··· Source information
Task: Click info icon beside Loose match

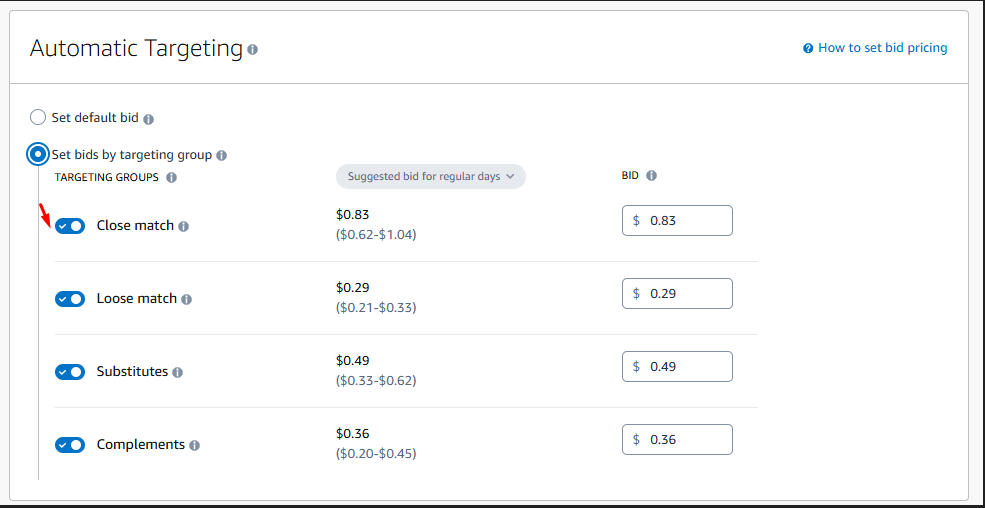Action: pos(186,300)
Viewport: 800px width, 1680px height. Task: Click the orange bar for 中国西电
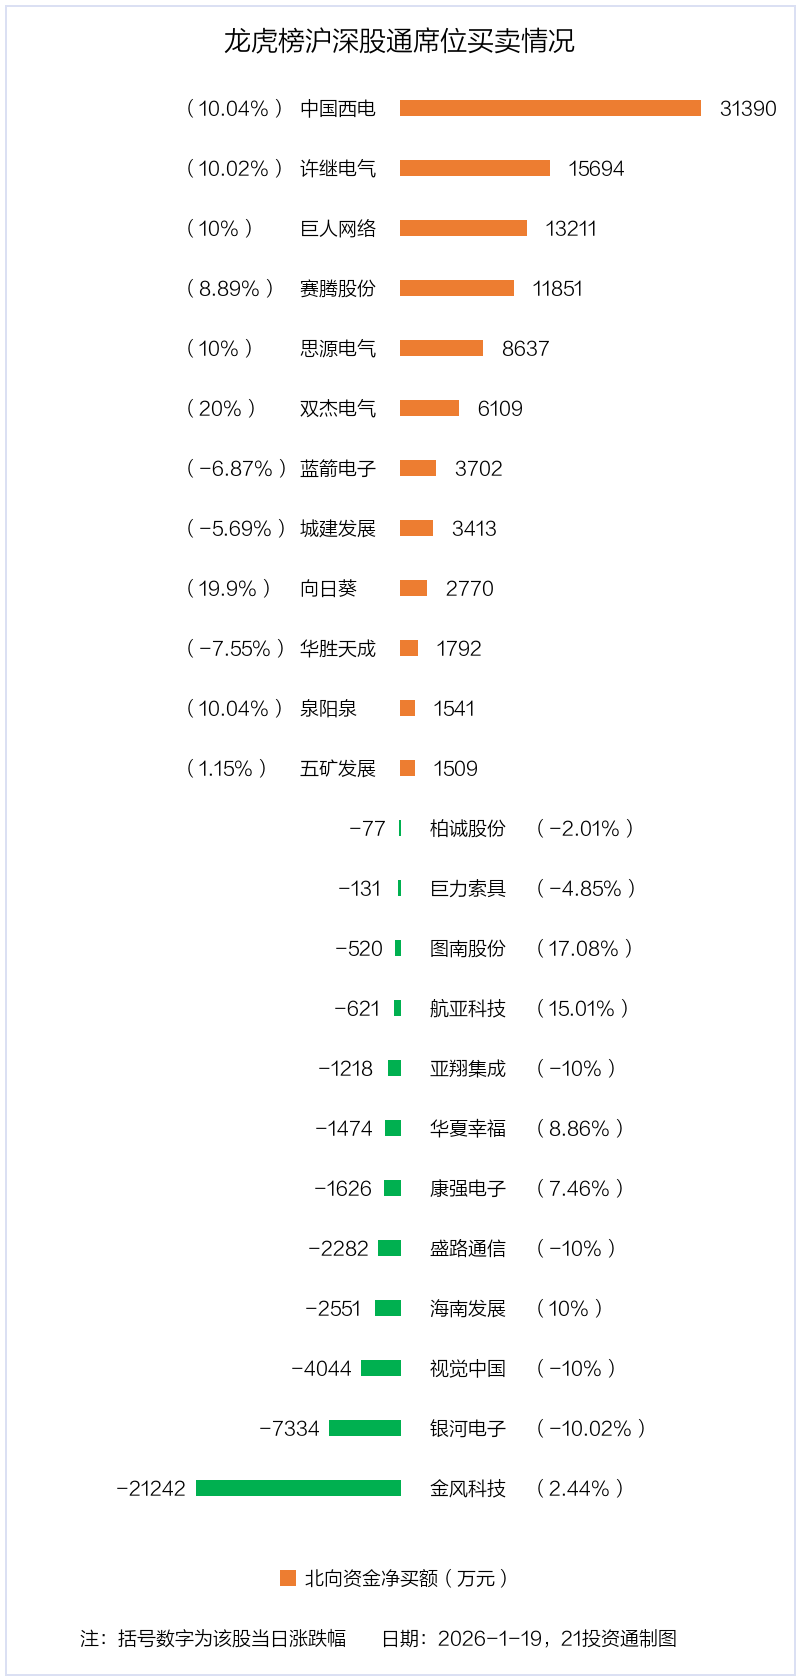point(550,108)
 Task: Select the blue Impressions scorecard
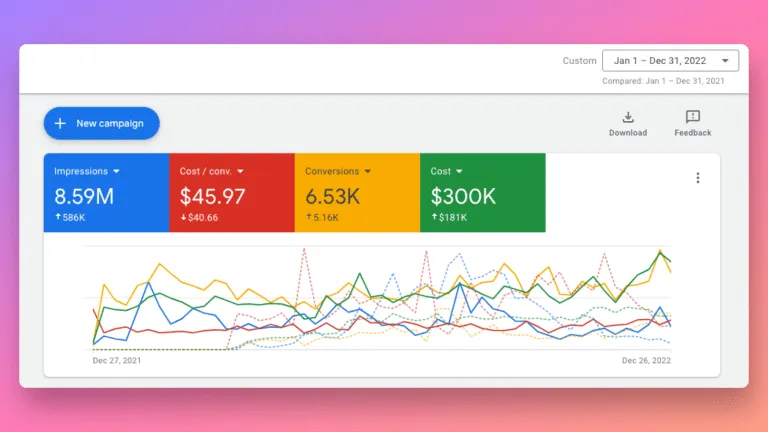(x=106, y=192)
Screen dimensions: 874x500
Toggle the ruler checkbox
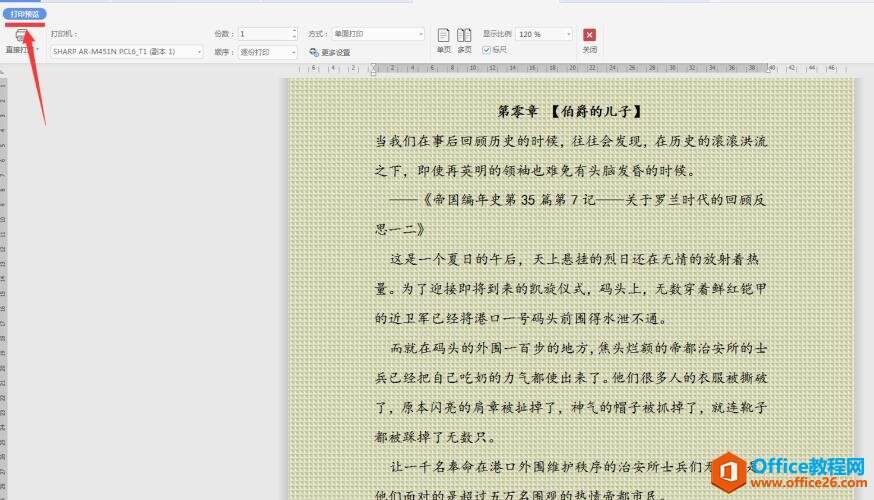pos(487,48)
······
* **Problem**
Repeat exactly the line containing "Task: Select the blue Impressions scorecard" and every line after it through the end of the records, and nothing else. Leave the pictures out.

* **Response to the exercise**
 Task: Select the blue Impressions scorecard
(x=106, y=192)
Screen dimensions: 874x500
Toggle the ruler checkbox
pos(487,48)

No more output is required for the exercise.